Their exceptional media work is inspiring. What they do best is hone the message: keeping it focused, clear and impactful.
Work that starts off as preparation for press coverage, however, can also give you content for social, case studies for your website, funding applications or your newsletter. You have created resources.
Size doesn’t matter
You don’t need a big team or budget to make a splash in the press. You do need a compelling story and the right journalist.
What’s more, you are already off to a head start, because your oragnisation has a wealth of authentic human stories at its heart.
Put time every week into developing these stories. Give it every cough, spit and emotion to help get across why your work is vital. Always ask, why should people care?
People need to get it. What difference does your work make to this audience and what are you asking them to do?
The important thing is to show the impact of your work. First identify an authentic story – then look at how and where to get it out on in press and other platforms.
Is it working?
Tapping into different platforms at different times becomes easier with clear messages and strong stories because you can better focus your efforts.

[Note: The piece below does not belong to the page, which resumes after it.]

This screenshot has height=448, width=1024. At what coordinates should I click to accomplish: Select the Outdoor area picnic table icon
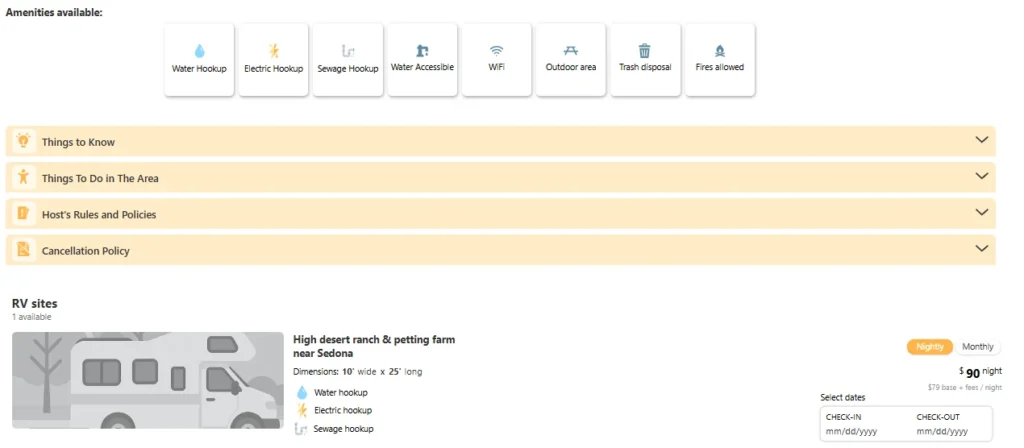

So before firing off that social post look at the message and the wider story; could it be in the press and then social, or is it an online campaign with a press element?
Getting that right first will pay off. Likes and shares are a win but you need to track what’s translating to repeat donations, new donors and volunteers or sign ups to fundraising events.
So, overall, forget about following trends; all you have to do is tell a good story. I guarantee, you will reap the benefits.
Jolene Campbell is a charity communications professional and freeland journalist. Tweet [email protected]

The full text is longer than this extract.